═════ FRAGMENTO SELECCIONADO ═════
Celebramos a todos los santos que un día emprendieron la aventura del Reino con un sí que mantuvieron en fidelidad en el espíritu de las bienaventuranzas
Apocalipsis 7, 2-4. 9-14; Sal 23; 1Juan 3, 1-3; Mateo 5, 1-12a
"La aventura de la santidad
comienza con un «sí» a Dios". Cuando estaba queriendo preparar esta reflexión
para la fiesta de Todos los Santos que
hoy celebramos, cayó en mis manos
este pensamiento de san Juan Pablo II. Todo comienza con un “sí” a Dios. Una
aventura, decía san Juan Pablo II. Un camino que hemos de emprender todos,
porque todos estamos llamados a la santidad.
═════
[EJERCICIO A]
Reproduce del fragmento sobre Todos los Santos el pasaje que comienza con las palabras "Celebramos a todos" y concluye con "a la santidad.".
═════ FILAS PROPORCIONADAS ═════
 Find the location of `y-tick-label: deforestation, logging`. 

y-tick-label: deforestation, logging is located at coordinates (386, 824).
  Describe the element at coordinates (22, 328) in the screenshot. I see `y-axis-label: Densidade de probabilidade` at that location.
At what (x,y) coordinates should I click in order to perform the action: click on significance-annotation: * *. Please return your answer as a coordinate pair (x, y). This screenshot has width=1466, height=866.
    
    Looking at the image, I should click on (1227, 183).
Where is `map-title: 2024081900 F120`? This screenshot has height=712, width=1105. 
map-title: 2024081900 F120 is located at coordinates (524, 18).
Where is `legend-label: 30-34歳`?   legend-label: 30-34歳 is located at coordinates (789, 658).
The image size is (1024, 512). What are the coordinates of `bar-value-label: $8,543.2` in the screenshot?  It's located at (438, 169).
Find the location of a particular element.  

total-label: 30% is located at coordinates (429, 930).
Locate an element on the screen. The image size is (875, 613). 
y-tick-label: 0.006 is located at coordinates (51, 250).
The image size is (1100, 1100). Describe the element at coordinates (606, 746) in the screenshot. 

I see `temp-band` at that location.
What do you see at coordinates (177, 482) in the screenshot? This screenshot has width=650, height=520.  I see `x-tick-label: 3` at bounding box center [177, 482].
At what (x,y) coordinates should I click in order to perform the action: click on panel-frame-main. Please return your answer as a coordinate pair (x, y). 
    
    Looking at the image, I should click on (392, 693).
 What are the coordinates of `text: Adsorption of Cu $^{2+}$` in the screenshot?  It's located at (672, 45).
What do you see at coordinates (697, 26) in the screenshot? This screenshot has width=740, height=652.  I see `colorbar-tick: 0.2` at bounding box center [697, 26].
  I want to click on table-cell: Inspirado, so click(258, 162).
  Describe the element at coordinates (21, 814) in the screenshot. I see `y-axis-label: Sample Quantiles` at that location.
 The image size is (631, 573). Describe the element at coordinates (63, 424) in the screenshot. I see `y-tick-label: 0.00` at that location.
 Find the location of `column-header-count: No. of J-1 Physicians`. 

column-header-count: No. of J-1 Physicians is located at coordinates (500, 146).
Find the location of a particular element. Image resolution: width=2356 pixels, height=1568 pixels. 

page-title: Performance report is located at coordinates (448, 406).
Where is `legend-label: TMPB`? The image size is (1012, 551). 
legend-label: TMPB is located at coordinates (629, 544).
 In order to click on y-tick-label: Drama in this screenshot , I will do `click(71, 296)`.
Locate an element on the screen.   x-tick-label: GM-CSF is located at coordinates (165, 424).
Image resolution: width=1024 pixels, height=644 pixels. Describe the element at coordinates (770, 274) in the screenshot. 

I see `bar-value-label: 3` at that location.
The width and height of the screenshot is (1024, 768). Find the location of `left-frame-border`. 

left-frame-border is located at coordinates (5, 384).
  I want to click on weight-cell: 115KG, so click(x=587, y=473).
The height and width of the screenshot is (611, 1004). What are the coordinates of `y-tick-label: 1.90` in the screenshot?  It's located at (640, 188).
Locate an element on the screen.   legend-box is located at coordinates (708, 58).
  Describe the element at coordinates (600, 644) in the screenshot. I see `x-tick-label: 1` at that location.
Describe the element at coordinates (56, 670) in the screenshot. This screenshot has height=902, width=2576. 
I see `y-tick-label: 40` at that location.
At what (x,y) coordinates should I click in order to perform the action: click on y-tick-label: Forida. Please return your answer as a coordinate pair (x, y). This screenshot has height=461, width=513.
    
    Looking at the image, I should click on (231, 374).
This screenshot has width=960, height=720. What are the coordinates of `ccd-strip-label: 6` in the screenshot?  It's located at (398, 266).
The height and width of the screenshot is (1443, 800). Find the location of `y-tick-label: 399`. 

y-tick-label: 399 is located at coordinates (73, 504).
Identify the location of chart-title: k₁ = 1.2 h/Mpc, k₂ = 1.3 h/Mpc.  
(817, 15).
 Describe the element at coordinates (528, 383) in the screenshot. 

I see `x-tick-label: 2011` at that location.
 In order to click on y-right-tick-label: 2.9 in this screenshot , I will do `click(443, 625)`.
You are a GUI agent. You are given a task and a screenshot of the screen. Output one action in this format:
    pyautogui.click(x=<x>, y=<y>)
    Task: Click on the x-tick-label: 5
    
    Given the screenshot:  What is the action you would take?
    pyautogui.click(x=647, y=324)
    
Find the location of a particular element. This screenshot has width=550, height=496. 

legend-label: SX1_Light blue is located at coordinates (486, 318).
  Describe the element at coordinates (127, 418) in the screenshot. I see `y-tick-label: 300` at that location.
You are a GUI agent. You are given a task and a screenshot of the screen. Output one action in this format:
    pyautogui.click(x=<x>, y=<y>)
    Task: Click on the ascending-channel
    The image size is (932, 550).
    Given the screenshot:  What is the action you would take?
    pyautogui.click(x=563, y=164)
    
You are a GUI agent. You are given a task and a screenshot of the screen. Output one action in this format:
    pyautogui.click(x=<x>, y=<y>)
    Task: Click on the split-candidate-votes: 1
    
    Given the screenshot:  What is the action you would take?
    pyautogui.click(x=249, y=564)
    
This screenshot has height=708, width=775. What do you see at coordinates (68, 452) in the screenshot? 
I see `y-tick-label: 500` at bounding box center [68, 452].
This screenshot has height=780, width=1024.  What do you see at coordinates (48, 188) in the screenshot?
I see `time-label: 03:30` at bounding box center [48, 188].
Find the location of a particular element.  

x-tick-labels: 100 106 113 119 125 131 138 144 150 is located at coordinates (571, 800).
═════
[EJERCICIO B]
Vuelve a escribir las filas desde el inicio hasta la línea que contiene "Describe the element at coordinates (22, 328)", ambas incluidas, sustituyendo "Find" por "Locate" y dejando todo lo demás sin cambios.

[ESPACIO DE RESPUESTA A]
Celebramos a todos los santos que un día emprendieron la aventura del Reino con un sí que mantuvieron en fidelidad en el espíritu de las bienaventuranzas
Apocalipsis 7, 2-4. 9-14; Sal 23; 1Juan 3, 1-3; Mateo 5, 1-12a
"La aventura de la santidad
comienza con un «sí» a Dios". Cuando estaba queriendo preparar esta reflexión
para la fiesta de Todos los Santos que
hoy celebramos, cayó en mis manos
este pensamiento de san Juan Pablo II. Todo comienza con un “sí” a Dios. Una
aventura, decía san Juan Pablo II. Un camino que hemos de emprender todos,
porque todos estamos llamados a la santidad.

[ESPACIO DE RESPUESTA B]
 Locate the location of `y-tick-label: deforestation, logging`. 

y-tick-label: deforestation, logging is located at coordinates (386, 824).
  Describe the element at coordinates (22, 328) in the screenshot. I see `y-axis-label: Densidade de probabilidade` at that location.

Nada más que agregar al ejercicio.